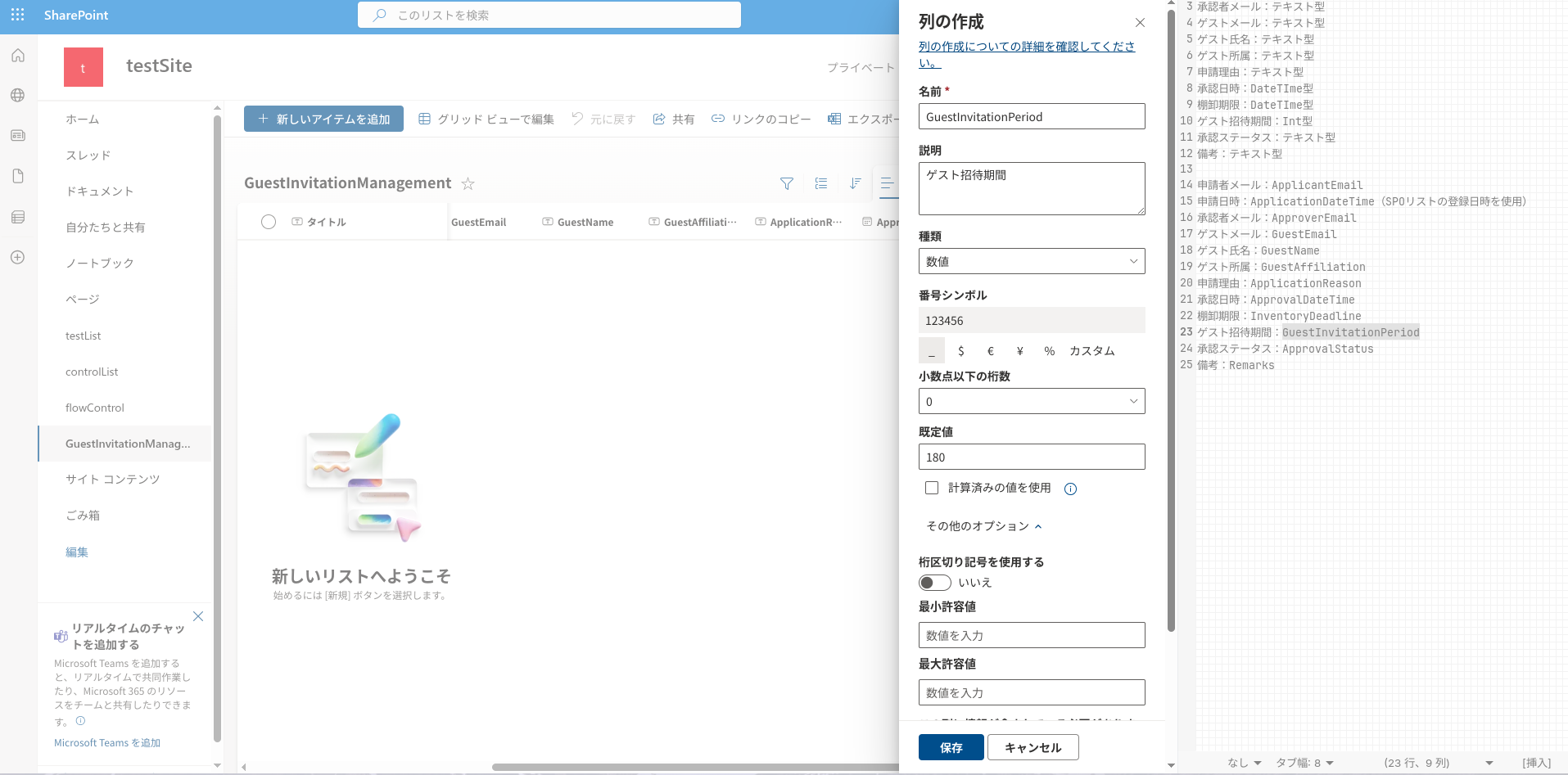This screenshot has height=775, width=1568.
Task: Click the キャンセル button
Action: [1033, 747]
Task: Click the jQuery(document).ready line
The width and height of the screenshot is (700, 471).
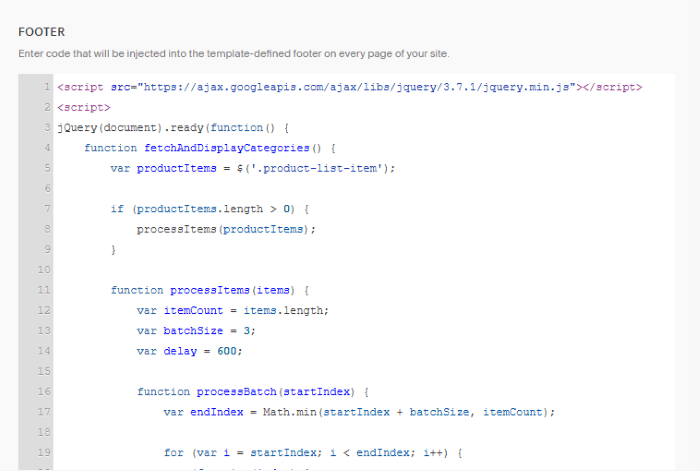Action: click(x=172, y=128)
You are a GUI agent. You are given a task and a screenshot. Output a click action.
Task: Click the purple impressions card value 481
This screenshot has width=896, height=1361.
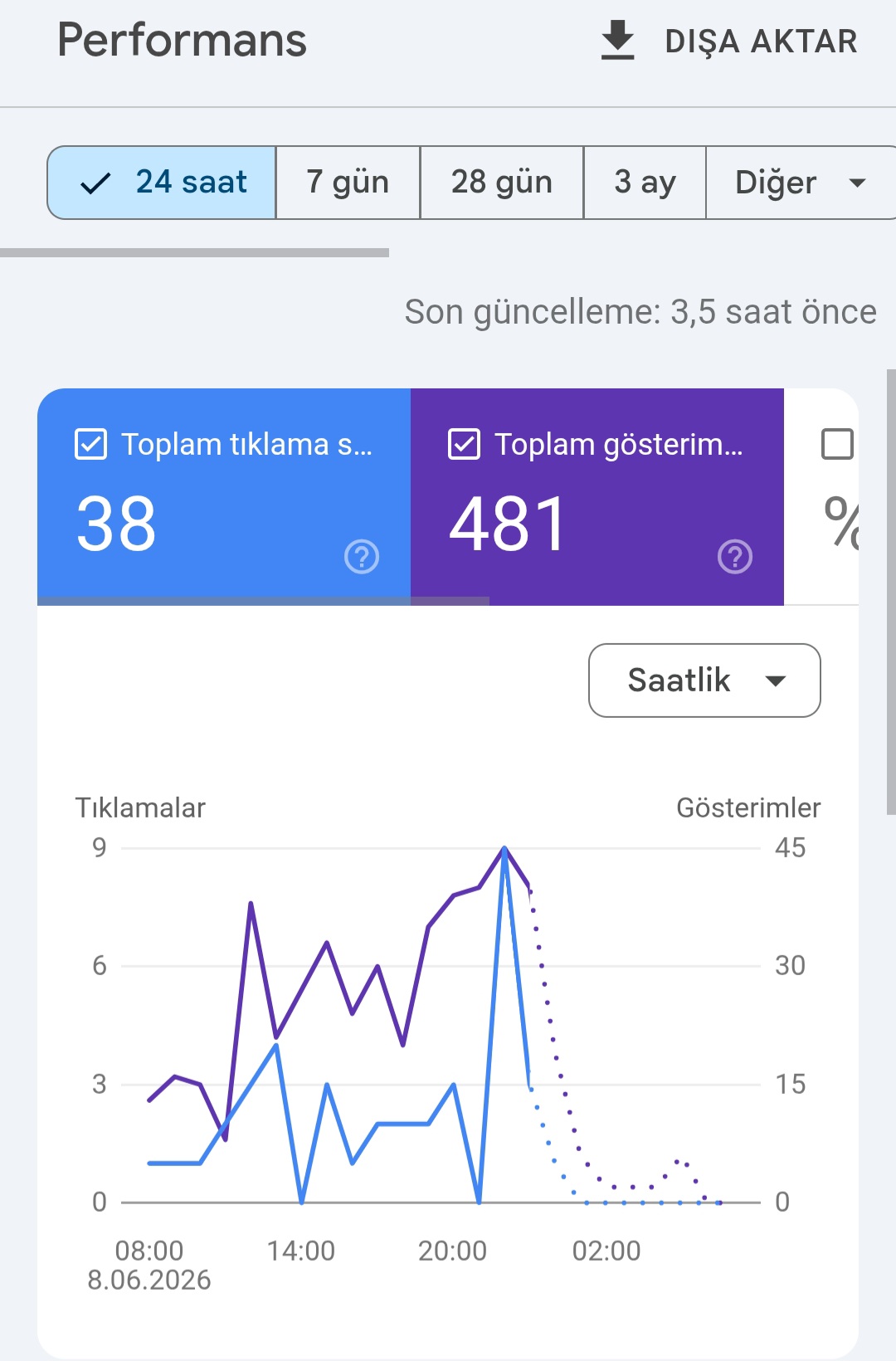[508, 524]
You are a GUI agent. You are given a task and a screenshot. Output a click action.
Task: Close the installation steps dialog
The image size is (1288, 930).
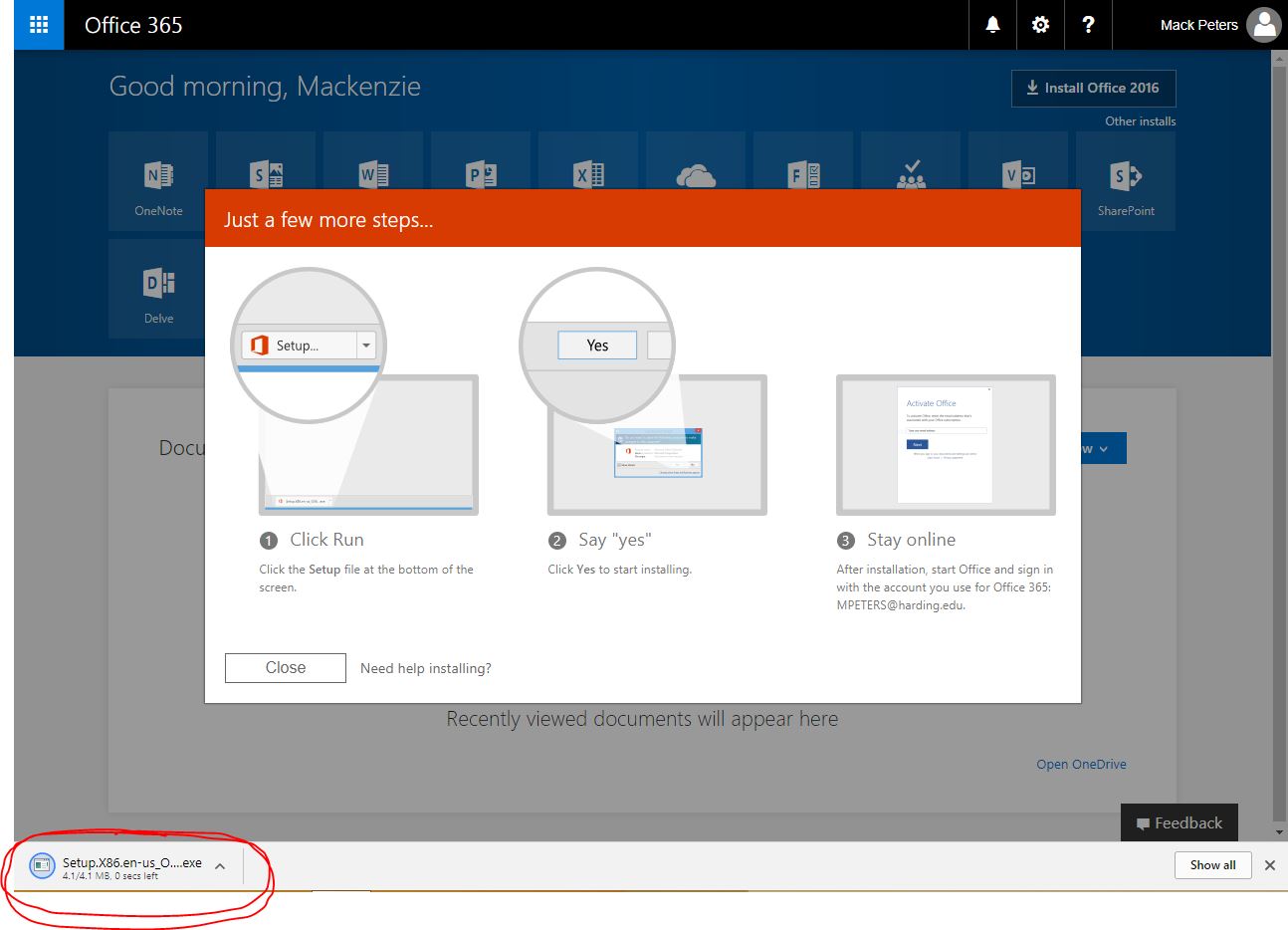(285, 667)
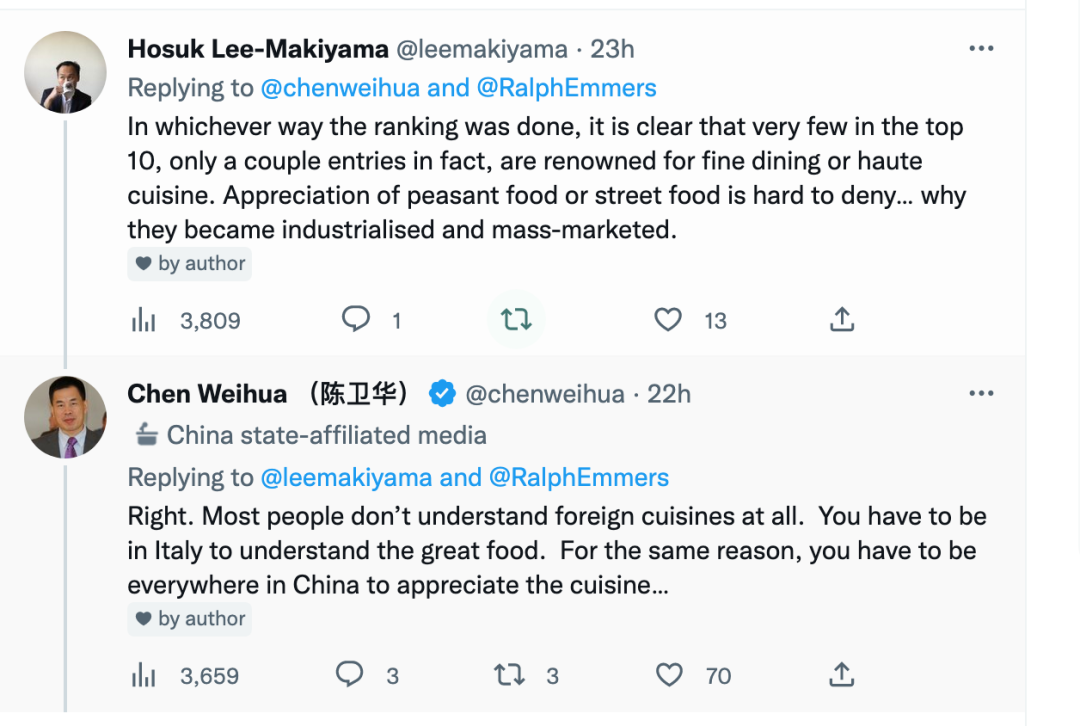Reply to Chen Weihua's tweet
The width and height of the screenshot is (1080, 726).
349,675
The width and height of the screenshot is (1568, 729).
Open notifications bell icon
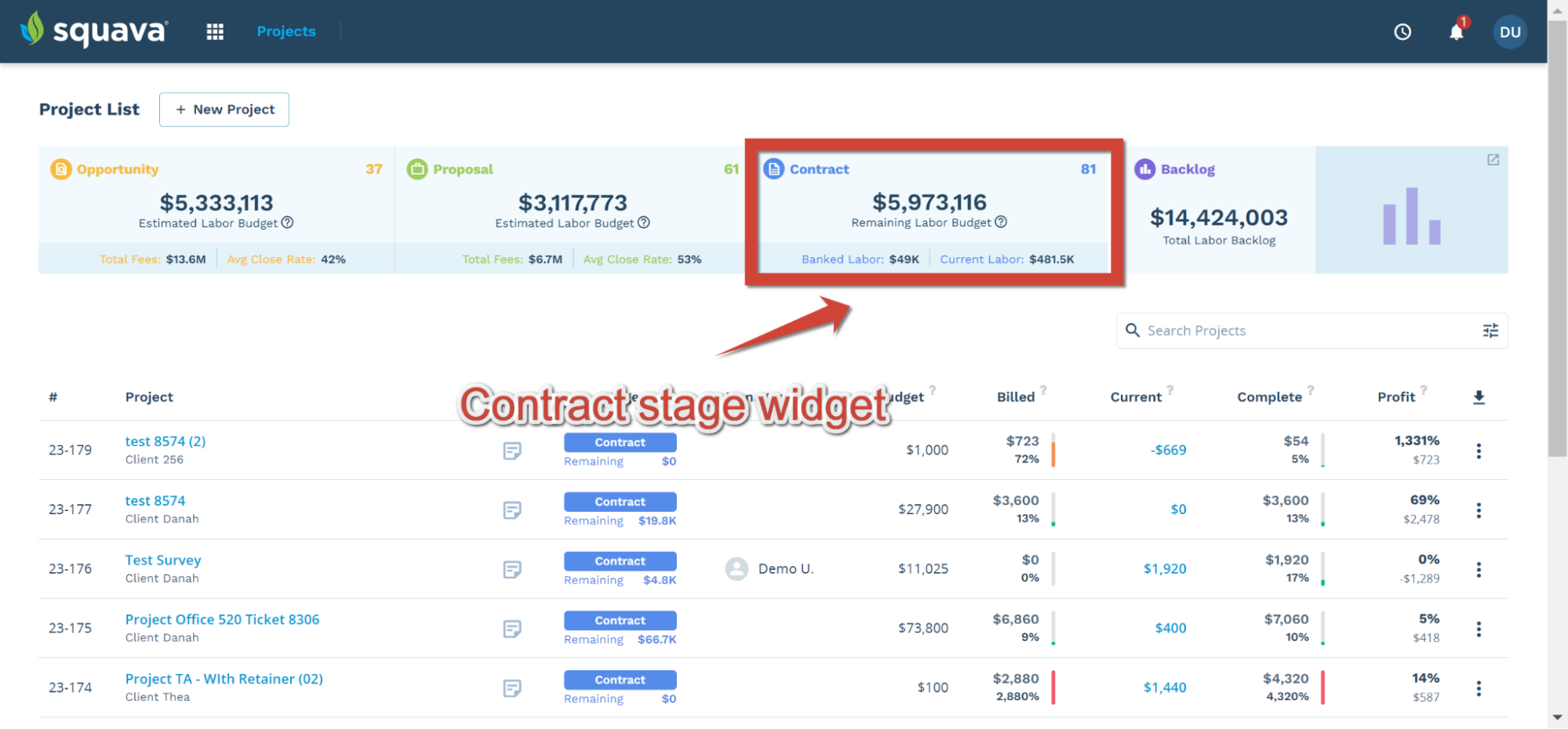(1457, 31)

▬▬▬▬▬▬▬▬▬▬

### [Task brief]
What is needed is an exact copy of only the lines from the line containing "Task: Click the jQuery(document).ready line" through the last line of the entries, inclusive, without the pictures.

### [Your solution]
Task: Click the jQuery(document).ready line
The width and height of the screenshot is (700, 471).
Action: click(x=172, y=128)
You are a GUI agent. You are given a task and a screenshot. Output a click action.
Task: Click the purple impressions card value 481
This screenshot has width=896, height=1361.
[508, 524]
You are a GUI agent. You are given a task and a screenshot. Output a click action.
Task: Close the installation steps dialog
The image size is (1288, 930).
(285, 667)
Reply to Chen Weihua's tweet
The width and height of the screenshot is (1080, 726).
349,675
The width and height of the screenshot is (1568, 729).
Open notifications bell icon
(1457, 31)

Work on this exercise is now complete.